Jane Austen’s novel of Pride and Prejudice is set in the early 19th century and the central theme of the novel is love and marriage.
Marriage was viewed very differently in those days and each character in her novel has different views of marriage. Marriage to women gave status and independence as women could not acquire money on their own without inheriting or marrying into good fortune, so many girls at that time did not marry for affection or love. Jane Austen uses the
Bennet family to illustrate different types of marriage and thus reveals her own view.

An example of marriage can be found between Charlotte Lucas and Mr
Collins. Charlotte married for economic reasons and Mr Collin on the other hand married to “set a good example”.
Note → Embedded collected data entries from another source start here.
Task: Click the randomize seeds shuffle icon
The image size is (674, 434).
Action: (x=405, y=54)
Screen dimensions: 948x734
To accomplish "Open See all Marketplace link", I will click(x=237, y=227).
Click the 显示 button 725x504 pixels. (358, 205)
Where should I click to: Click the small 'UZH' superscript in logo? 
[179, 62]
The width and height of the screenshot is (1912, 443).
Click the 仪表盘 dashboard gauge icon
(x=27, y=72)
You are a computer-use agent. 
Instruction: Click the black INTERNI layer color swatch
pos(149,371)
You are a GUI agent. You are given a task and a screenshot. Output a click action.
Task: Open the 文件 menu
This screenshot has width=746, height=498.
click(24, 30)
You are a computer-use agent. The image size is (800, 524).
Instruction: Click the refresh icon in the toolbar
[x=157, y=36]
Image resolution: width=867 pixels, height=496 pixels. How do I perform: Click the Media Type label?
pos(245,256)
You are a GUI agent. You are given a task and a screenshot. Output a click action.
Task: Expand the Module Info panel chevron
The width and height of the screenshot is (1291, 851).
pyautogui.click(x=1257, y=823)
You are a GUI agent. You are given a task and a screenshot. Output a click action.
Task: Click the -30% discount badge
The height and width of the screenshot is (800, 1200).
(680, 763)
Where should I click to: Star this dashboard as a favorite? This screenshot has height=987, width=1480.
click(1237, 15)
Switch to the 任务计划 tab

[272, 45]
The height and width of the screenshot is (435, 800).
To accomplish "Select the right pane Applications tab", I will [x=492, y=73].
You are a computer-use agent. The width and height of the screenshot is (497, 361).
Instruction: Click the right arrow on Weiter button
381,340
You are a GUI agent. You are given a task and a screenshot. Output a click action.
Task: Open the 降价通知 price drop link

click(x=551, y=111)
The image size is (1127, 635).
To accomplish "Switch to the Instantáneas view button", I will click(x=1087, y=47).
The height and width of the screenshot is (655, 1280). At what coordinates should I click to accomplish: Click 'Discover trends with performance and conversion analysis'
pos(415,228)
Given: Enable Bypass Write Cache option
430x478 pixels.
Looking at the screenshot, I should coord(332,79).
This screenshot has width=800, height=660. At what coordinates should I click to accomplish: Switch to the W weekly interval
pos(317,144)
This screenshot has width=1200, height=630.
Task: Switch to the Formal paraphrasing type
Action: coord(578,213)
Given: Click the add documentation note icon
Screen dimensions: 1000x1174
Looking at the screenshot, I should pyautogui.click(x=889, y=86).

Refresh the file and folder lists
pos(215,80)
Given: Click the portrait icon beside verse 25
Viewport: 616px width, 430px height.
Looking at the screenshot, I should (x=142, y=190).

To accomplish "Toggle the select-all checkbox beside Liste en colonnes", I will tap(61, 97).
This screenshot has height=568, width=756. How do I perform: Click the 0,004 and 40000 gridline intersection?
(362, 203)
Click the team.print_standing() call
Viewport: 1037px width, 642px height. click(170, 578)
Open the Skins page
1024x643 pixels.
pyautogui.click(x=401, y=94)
Mr Collins is the Bennets’ cousin who’s “neither sensible nor agreeable”. The letter he wrote to the Bennet family “is a mixture of servility and self-importance”. He married mainly because Lady
Catherine de Bourgh advised him to do so. This shows the importance of class as Mr Collins spends most of his time being obsequious to his upper-class patron, Lady Catherine de Bourgh. His choice of wife changed early from Jane to Elizabeth and then to Charlotte after
Elizabeth’s rejection in just a few days. When he found out that Jane might be engaged to Bingley soon, he hardly needed time to consider at all “to change from Jane to Elizabeth while Mrs Bennet was stirring the fire”; this shows clearly that he did not choose his partner for love. The five reasons Mr Collins gave for proposing to Elizabeth was firstly, he thinks it’s the right thing to do as a clergyman to “set the example of matrimony”, secondly he thinks that it will provide happiness for him, thirdly it was advised by Lady Catherine De Bourgh, fourthly because he is inheriting the Bennets’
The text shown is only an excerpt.